Por Carlos Jáuregui

“La grandeza no es igual que la popularidad. De hecho, podría ser lo contrario. Los grandes libros muchas veces no son los libros que lees por placer”. (A. O. Scott)
La entrega del premio Nobel de Literatura siempre ha tenido sus matices, a lo largo de la historia, nunca ha estado exento de sospechas, ataques y detractores. Es de esperarse cuando el reconocimiento recae en la voluntad de solo 18 miembros de una misma nacionalidad, que deciden año con año a quien condecorar. Desde su creación, la organización ha sorteado fuertes ataques de sospecha de sesgo respecto a sus elegidos: demasiados autores blancos, europeos, hombres, autores de culto.
El contraargumento usual ha sido que la Academia “no galardona grandes libros, sino grandes autores”, lo cual nos deja en la misma posición de sospecha: ¿entonces se considera el volumen de obra, el impacto en las masas, la originalidad en el estilo, la personalidad e influencia del autor? Imposible mantener una sola línea o graduación cuando todo el mundo intenta meter mano y opinar al respecto.
¿Tiene hoy la misma importancia el Nobel en Literatura que antes?
El controversial año 2016 en donde la Academia Sueca pasó de largo la enorme oportunidad de laurear en vida al norteamericano Philip Roth (autor de culto y masas, con más de 30 novelas y receptor de prácticamente todos los reconocimientos literarios, inclusive ganándolos dos o tres veces) para entregar el premio al extrañado Bob Dylan, hace pensar si los miembros del Comité han empezado a soltar su ampulosa línea de élite para salvar seguidores y nombre. Varios galardonados en la última década llevan la carga no de inmerecidos, sino de sospechosos.
Pero enigmas y teorías conspiratorias de lado, la lista de los laureados del Nobel al menos siempre garantizará una buena lectura. Personalmente Fosse no me convenció, pero Krasznahorkai y Kang compensaron.
□ □ □ □ □
Tareas pendientes:
**a)** Según el texto sobre el premio Nobel de Literatura, ¿cuántos miembros deciden cada año a quién condecorar?
**b)** Resume en menos palabras el párrafo del texto sobre el premio Nobel de Literatura que empieza con "La entrega del premio Nobel de Literatura siempre ha tenido sus matices", conservando sus datos principales.
**c)** Prolonga el texto sobre el premio Nobel de Literatura a partir de su última oración.

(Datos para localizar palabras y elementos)
□ □ □ □ □
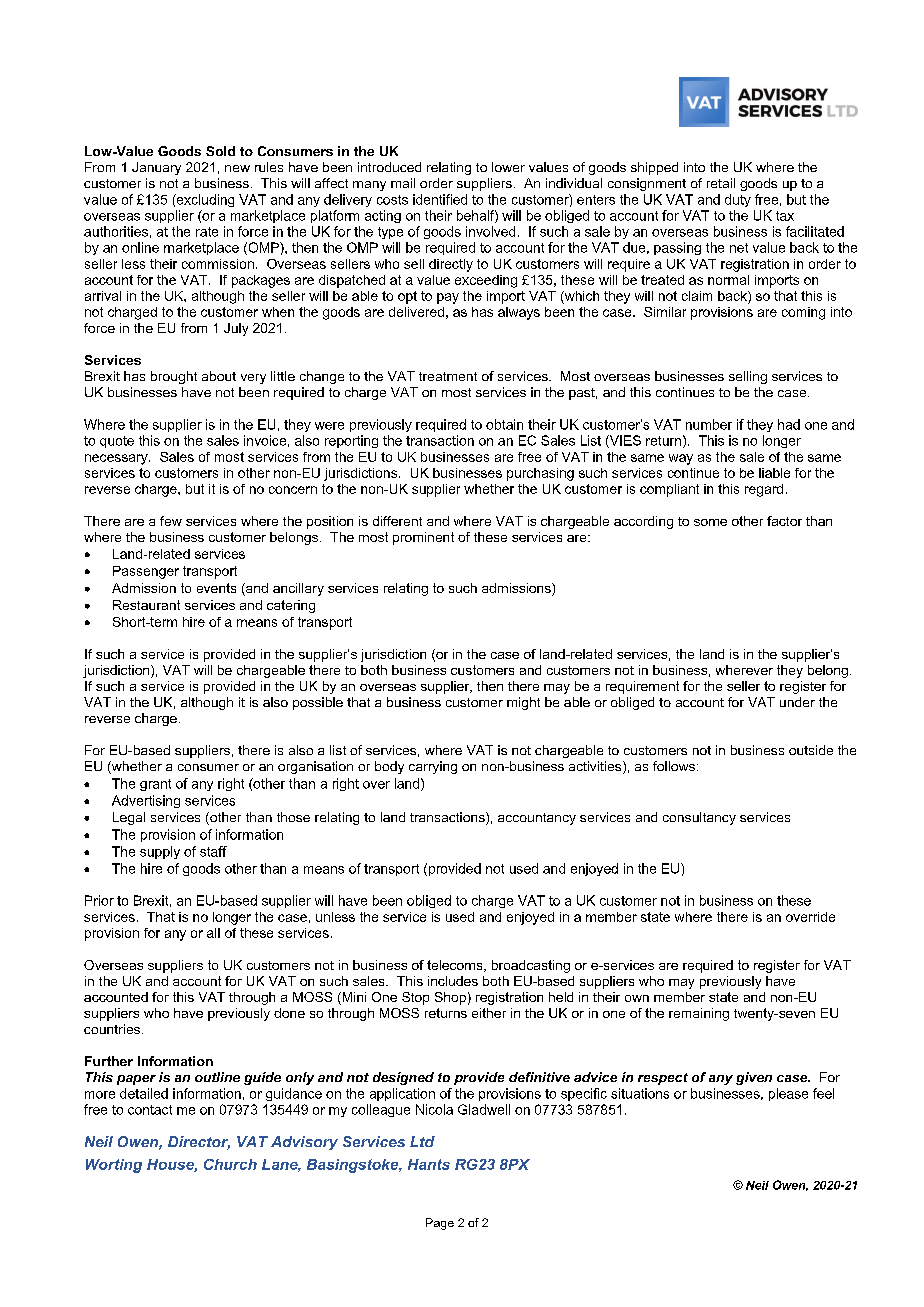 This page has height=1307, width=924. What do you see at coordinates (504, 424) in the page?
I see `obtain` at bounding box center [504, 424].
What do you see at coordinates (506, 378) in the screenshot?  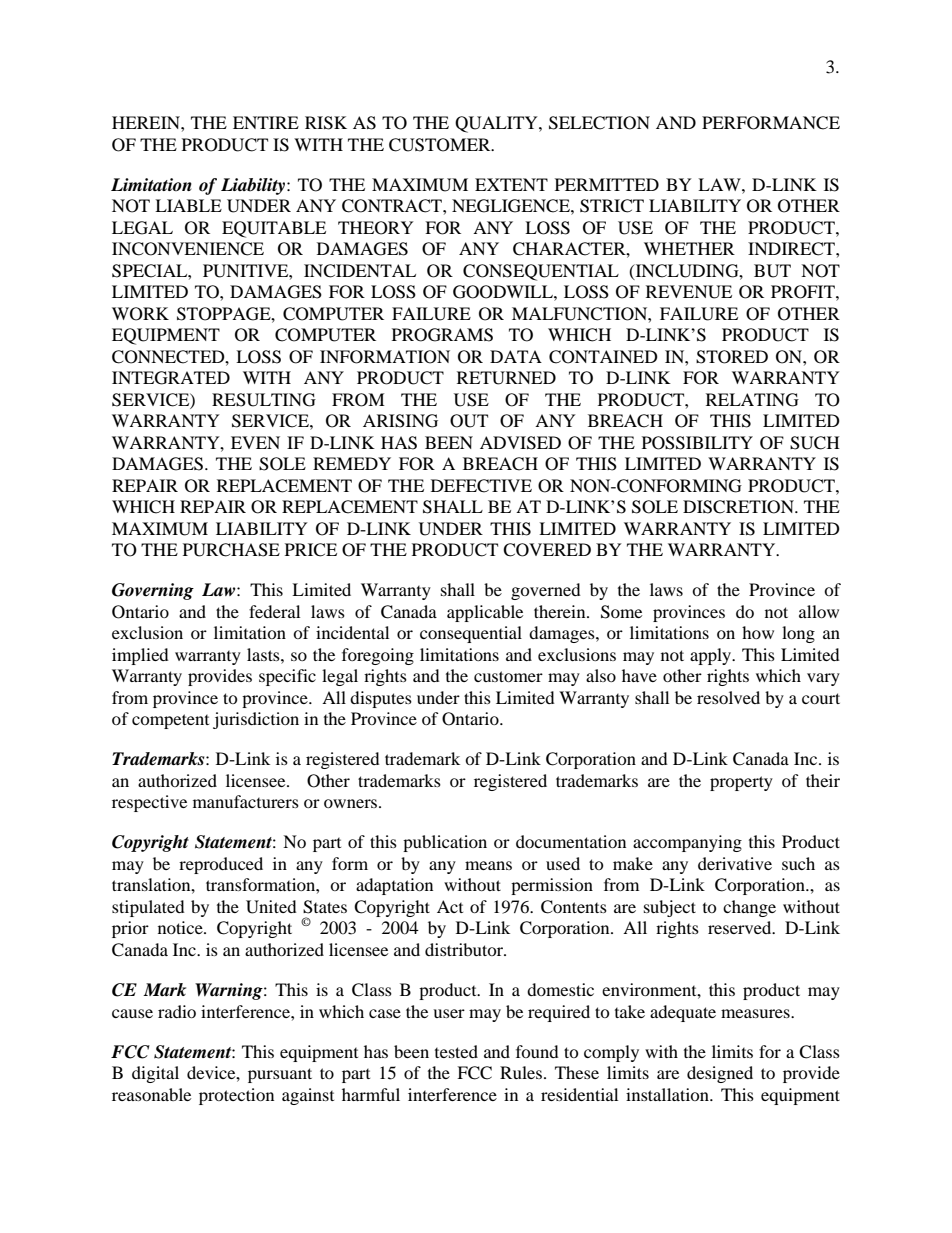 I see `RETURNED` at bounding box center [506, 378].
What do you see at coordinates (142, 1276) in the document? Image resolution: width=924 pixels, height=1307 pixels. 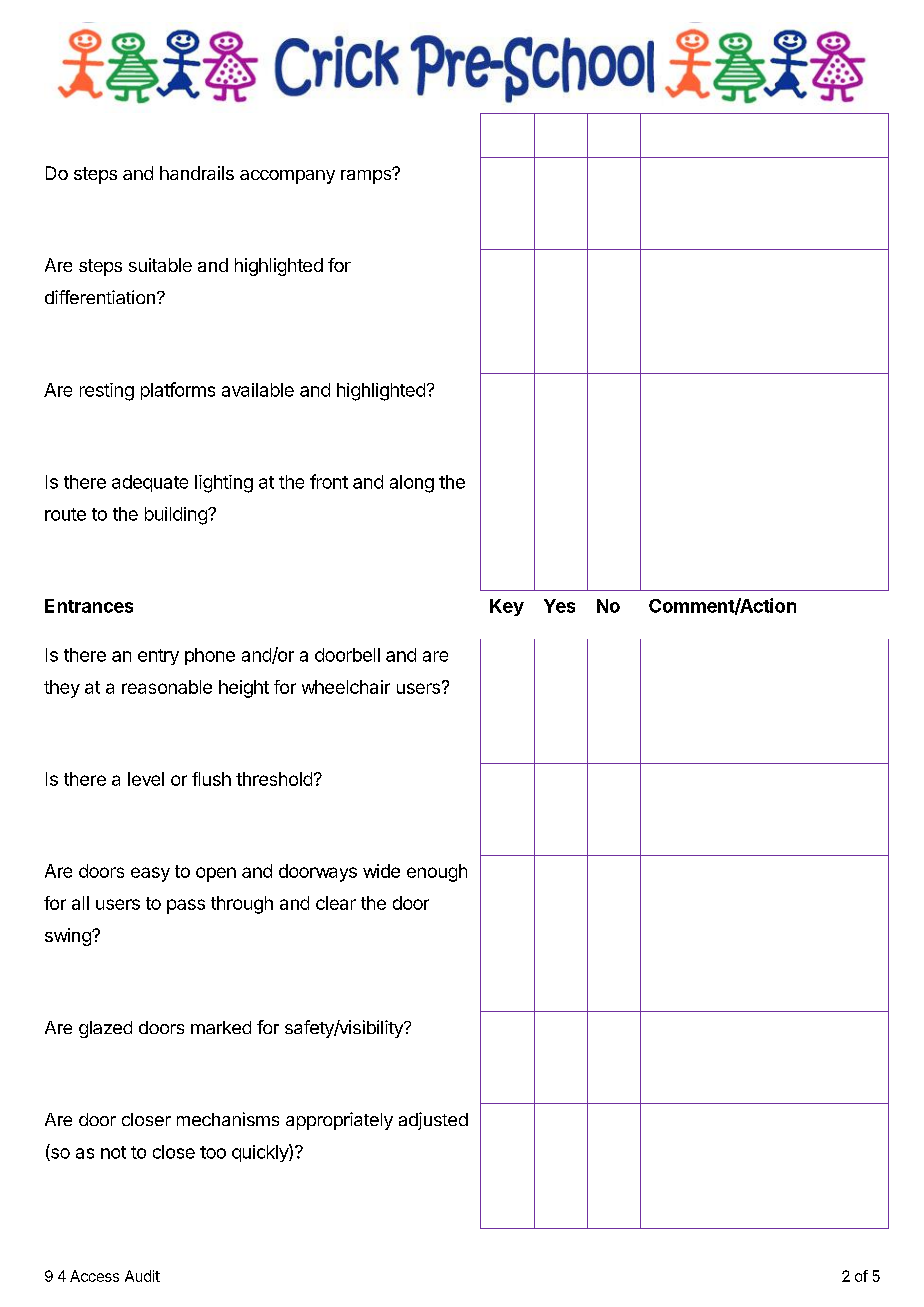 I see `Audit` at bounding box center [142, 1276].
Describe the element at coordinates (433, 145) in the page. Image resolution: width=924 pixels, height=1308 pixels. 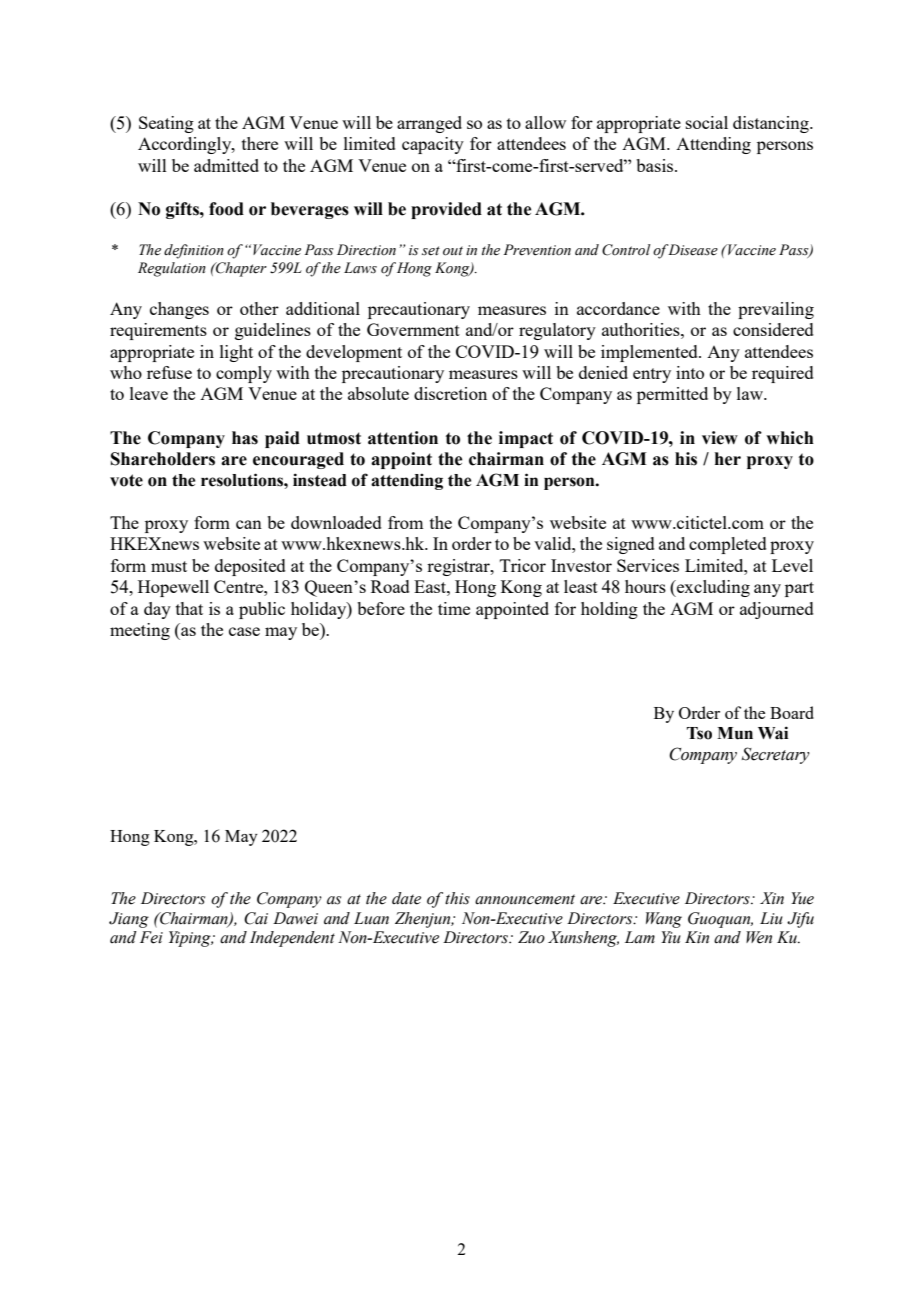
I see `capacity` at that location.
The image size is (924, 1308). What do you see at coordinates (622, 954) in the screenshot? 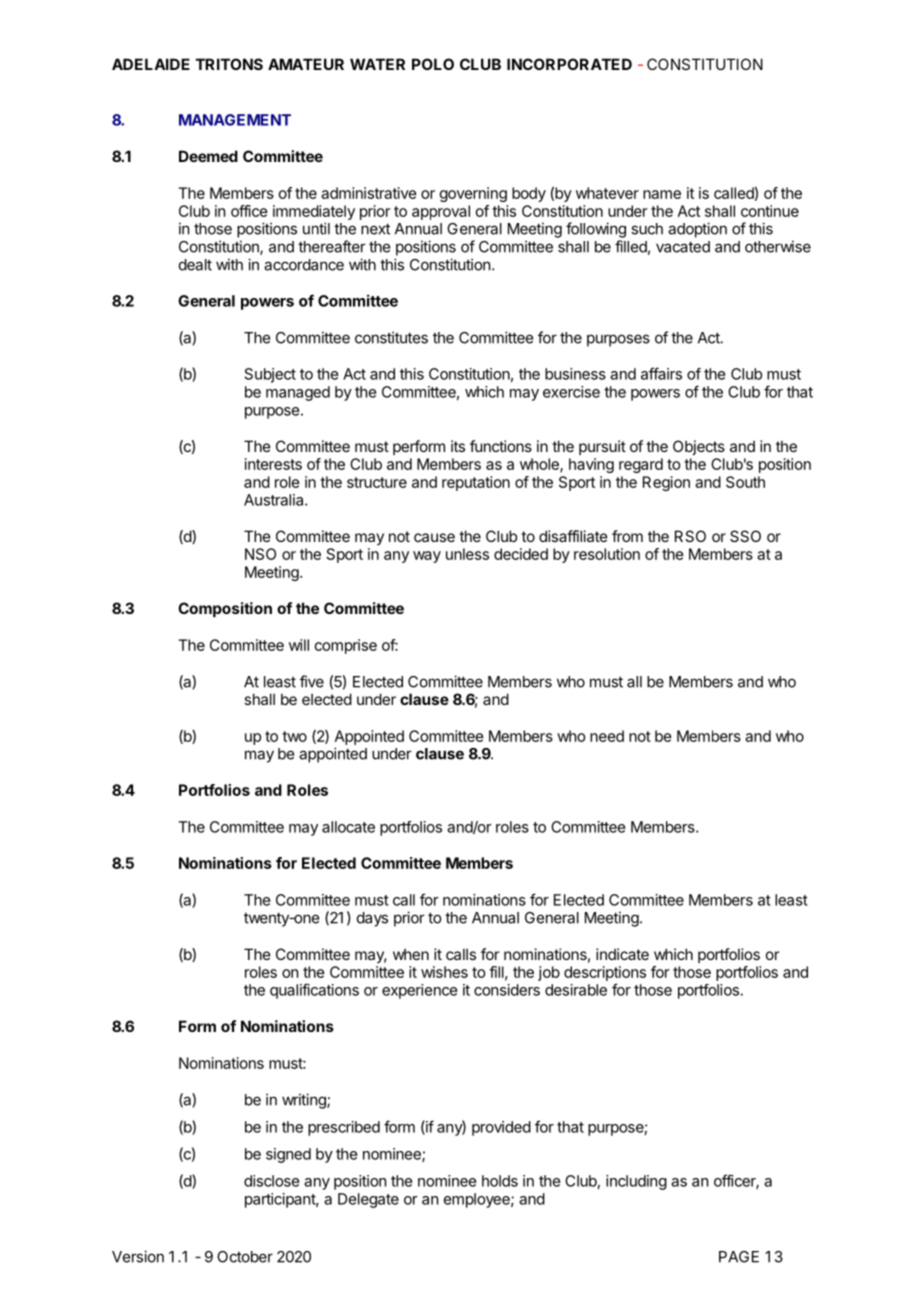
□ □ □ □ □
Respuestas:
**a)** 18 miembros de una misma nacionalidad.

**b)** El Nobel de Literatura ha estado rodeado históricamente de sospechas, ataques y detractores. Eso es previsible, porque lo deciden cada año solo 18 miembros de una misma nacionalidad. Desde su creación, se le ha acusado de sesgo por premiar a demasiados autores blancos, europeos, hombres y de culto.

**c)**
Confieso que no había leído nada de Abdulrazak Gurnah (ganador en el 2021) con anterioridad, pero había recibido muy buenos comentarios, específicamente de su libro La vida, después. Gurnah (nacido en Zanzíbar en 1948, de origen yemení) cuyo primer idioma es el suajili, escribe con una fuerte carga de auto-ficción, desde la óptica del alienado, rememorando un recorrido vital propio con una prosa sencilla y una temática de constante búsqueda de identidad en sus personajes –entendible en su condición de africano exiliado–.
Theft en su idioma original y el cual sin llegar a entenderse el por qué se tradujo al español –cual vil largometraje– como Un largo camino” narra la historia de tres jóvenes (Badar, Karim y Fauzia) cuyas vidas al este de África se entrelazan desde la adolescencia hasta la edad adulta. Bajo una narración lineal y omnisciente, pero intercambiando el foco hacia cada uno de los personajes, el autor narra con una carga vital los retos de estos tres personajes que, bajo sus propias condiciones, se limitan al sobrevivir a los tiempos cambiantes de los años 90s, bajo las secuelas de la revolución y los regímenes autoritarios. Se agradece que en Theft la violencia del conflicto histórico pase a un segundo plano y no se perciba, opacada por el drama familiar que ya es suficiente; es un respiro a la actual tendencia victimista e insistente de la narrativa. La lectura es sencilla y el único punto a considerar que le pondríamos al texto de Gurnah es la resolución; luego de extenderse de forma tan completa en el desarrollo de personajes, se lee algo apurado el cierre.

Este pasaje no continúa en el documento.